It sounds too good to be true: a common marine species that consumes microorganisms and can be converted into much-needed feed for salmon or a combustible biofuel for filling petrol tanks.
And it can be cultivated in vast amounts: 200 kg per square metre of ocean surface area.
Tunicates (ciona intestinalis) is the name of this unexpected source of such rich potential. The species is the starting point for a research-based innovation project being carried out by researchers and innovation specialists in Bergen. The idea was hatched by a group of researchers at the University of Bergen and Uni Research.
Produces cellulose and contains omega-3
The yellowish, slimy growth that many of us have come across on ropes that have lain in seawater is the marine organism known as tunicates.
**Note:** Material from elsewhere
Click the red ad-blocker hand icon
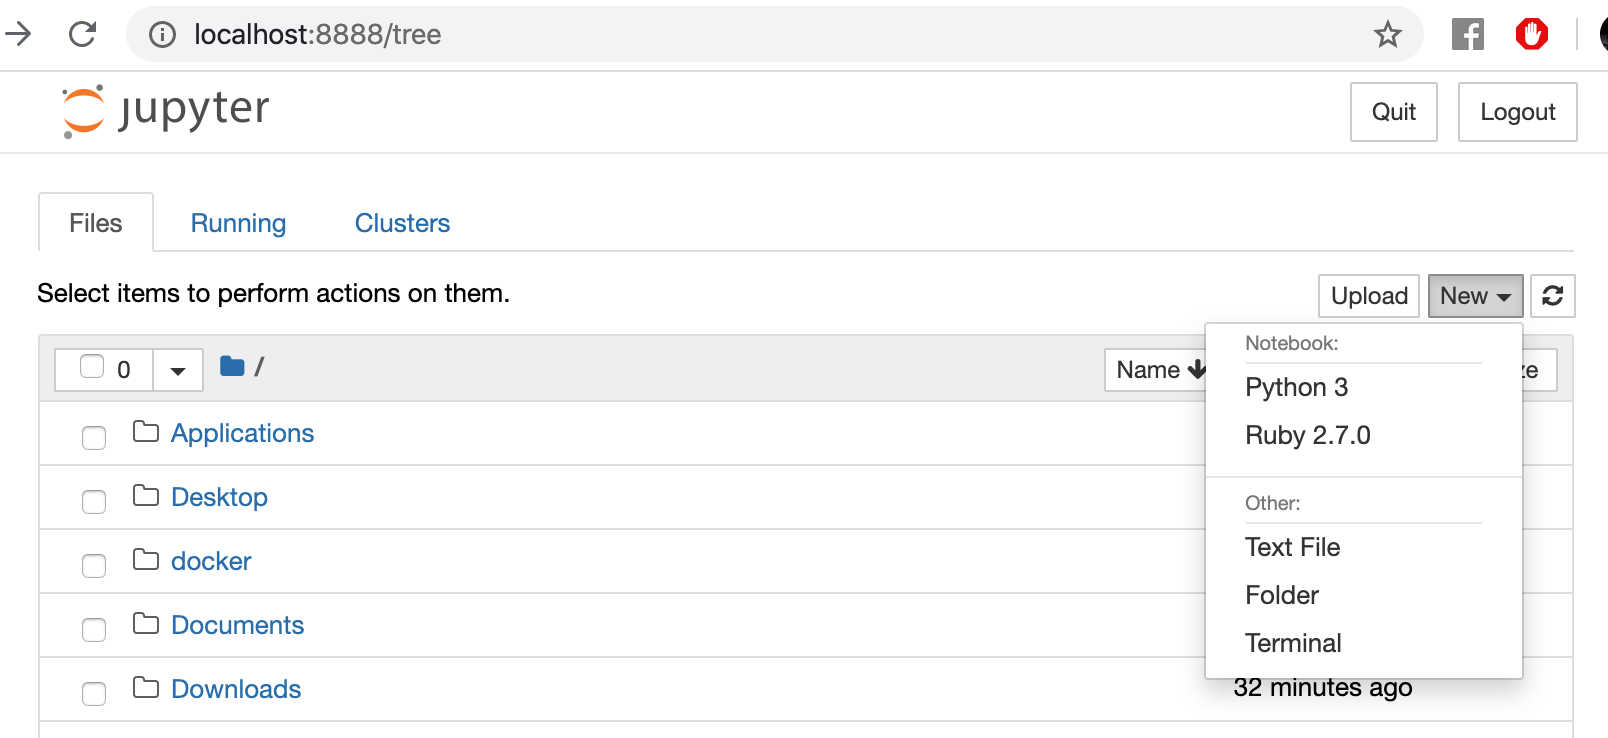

Tunicates are basically living filter tubes that suck bacteria and other microorganisms into one end and excrete purified water out the other end. This is how tunicates feed – at the very bottom of the food chain and without competing directly with fish or other marine animals higher up in the chain. At the same time tunicates clean the fjords and coastal areas.
The fact that tunicates are also the only animals that produce cellulose – and that they are rich in omega-3 fatty acids – makes them a potential alternative for bioethanol and as a feed ingredient for farmed fish.
Inhabiting all oceans
Tunicates grow very quickly and year-round. Found in every ocean, they particularly thrive in cold, nutrient-rich waters such as those around the quays and coastal rock slopes of Western Norway.
Since there are no marine predators feeding on tunicates, some 2 500 to 10 000 individuals can grow undisturbed in 1 m2 of ocean surface area.
Other than the Japanese and Koreans, who eat tunicates, no one has paid them much attention until now.
Similar to mussel cultivation
For the first time ever, tunicates are being cultivated experimentally at a pilot facility in Øygarden, a small island community near Bergen.
The production method resembles the cultivation of mussels. At a facility in a small finger of a fjord, long plastic sheets are anchored to the seabed and held vertical by buoys. Between these sheets flows seawater teeming with the microorganisms tunicates need.